Vielfachen Zwischenapplaus erntete Neumann sowohl für gezielt gesetzte Pointen Erhardt-typischer Kalauer als auch für jede neue Figur auf der Bühne. Davon gab es jede Menge: Neben Erhardt und Rühmann hatte Neumann unter anderem Theo Lingen, Dieter Hallervorden, ‚Ekel Alfred‘, Marcel Reich-Ranicki, Inge Meisel und Jürgen von Mangers Tegtmeier im Gepäck.

Zwei Stunden bestritt Neumann dabei komplett ohne Requisiten oder Mitspieler und sorgte für kurzweilige Unterhaltung mit vollem Körpereinsatz.

Selbst ein Schelm

Ein solches Programm, das überwiegend vergangene Unterhaltungsdekaden aufleben lässt, schafft es häufig nicht aus dieser Ecke der Nostalgie heraus.
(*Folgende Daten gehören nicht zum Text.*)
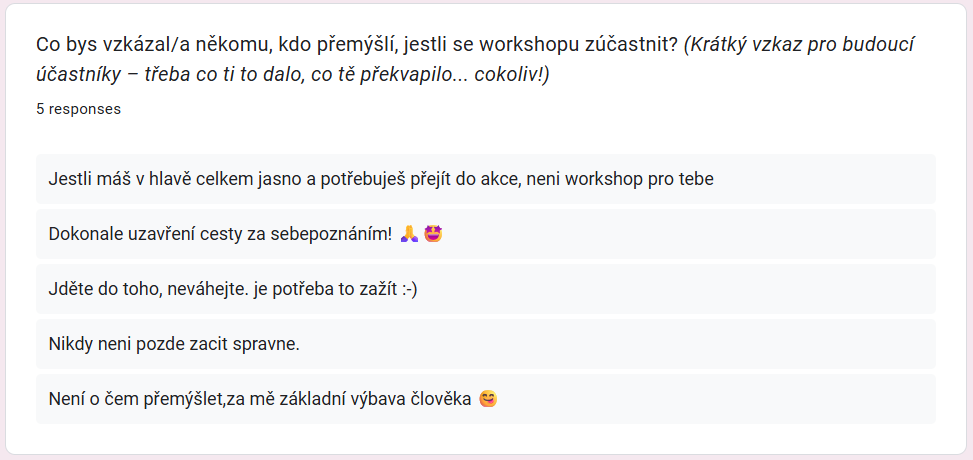This screenshot has height=460, width=973.
Task: Click the praying hands emoji
Action: tap(409, 234)
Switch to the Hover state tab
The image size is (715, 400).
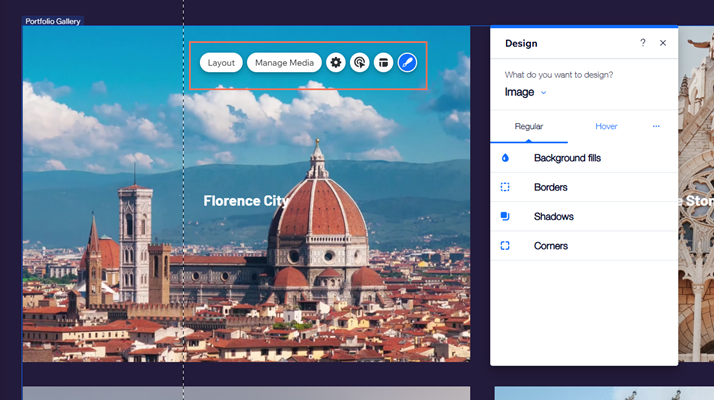coord(606,127)
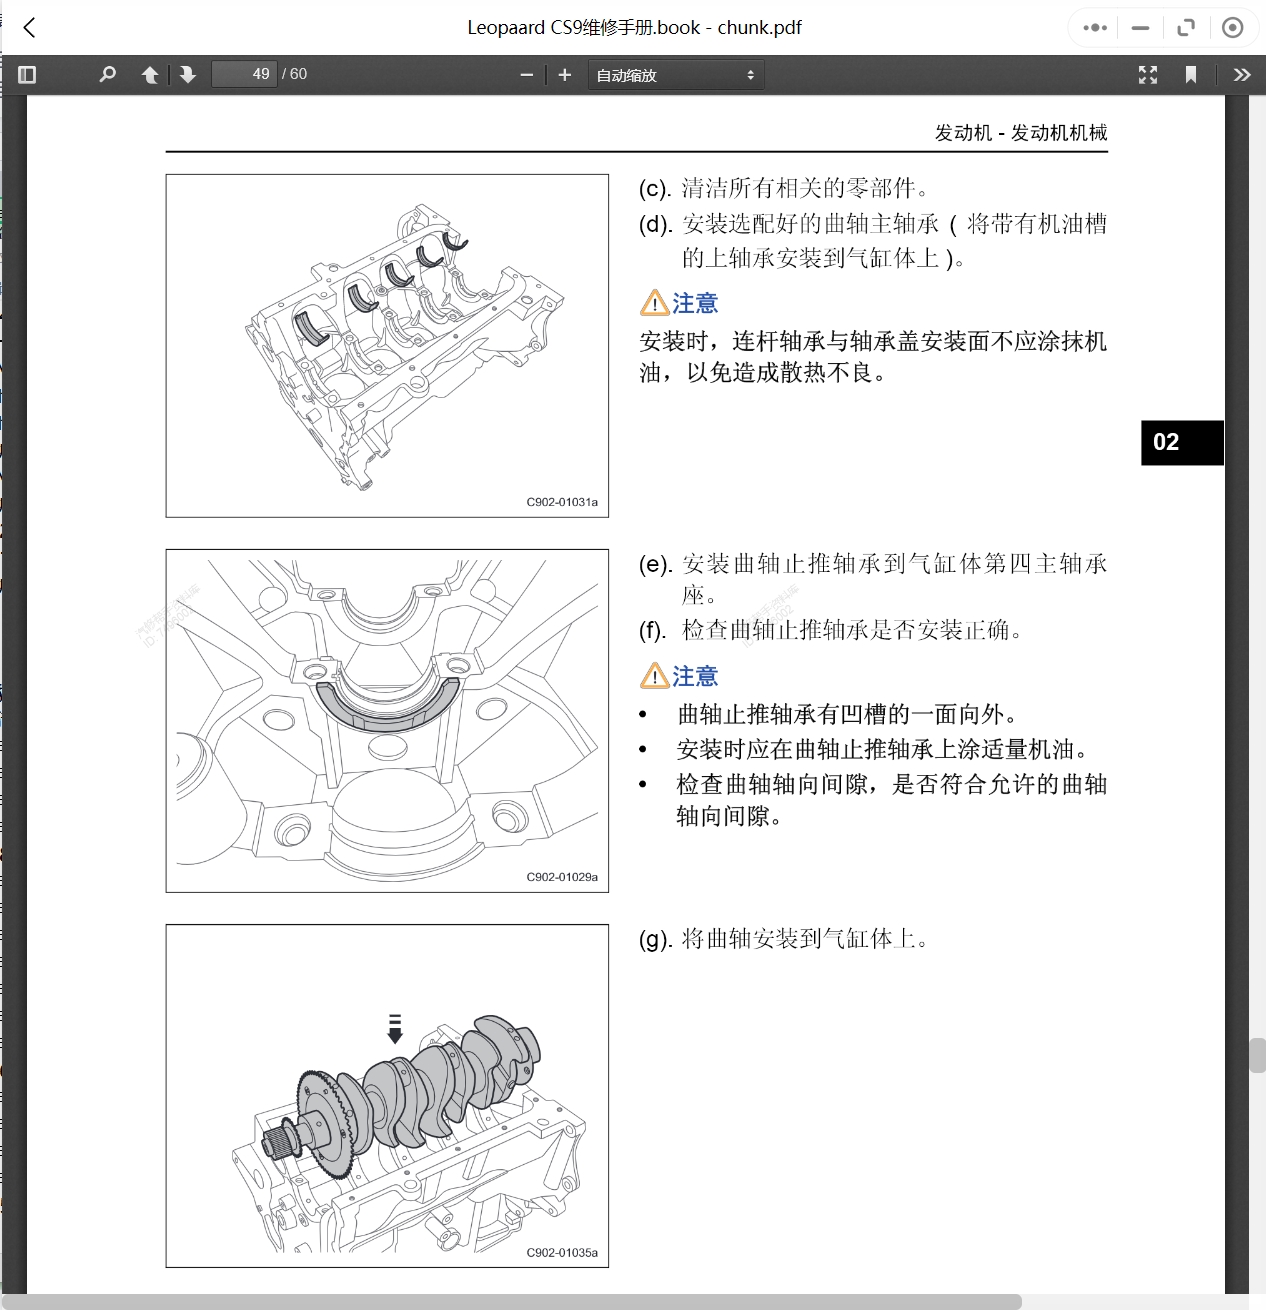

Doch Neumann beließ es nicht nur bei Klassikern wie Erhardts ‚Made‘, die nach dem Kinde ruft, sondern stellte sich auch die Frage, wie all diese Unterhaltungskünstler mit der heutigen Zeit umgehen würden. Erhardt und Co wurden durch Neumann mit Handys, Google Earth und Wellness-Hotels konfrontiert. Dieser Ansatz ist mutig und fruchtet ungemein. Er zeigt, dass Neumann nicht nur parodiert, sondern die schelmische Tradition fortführt.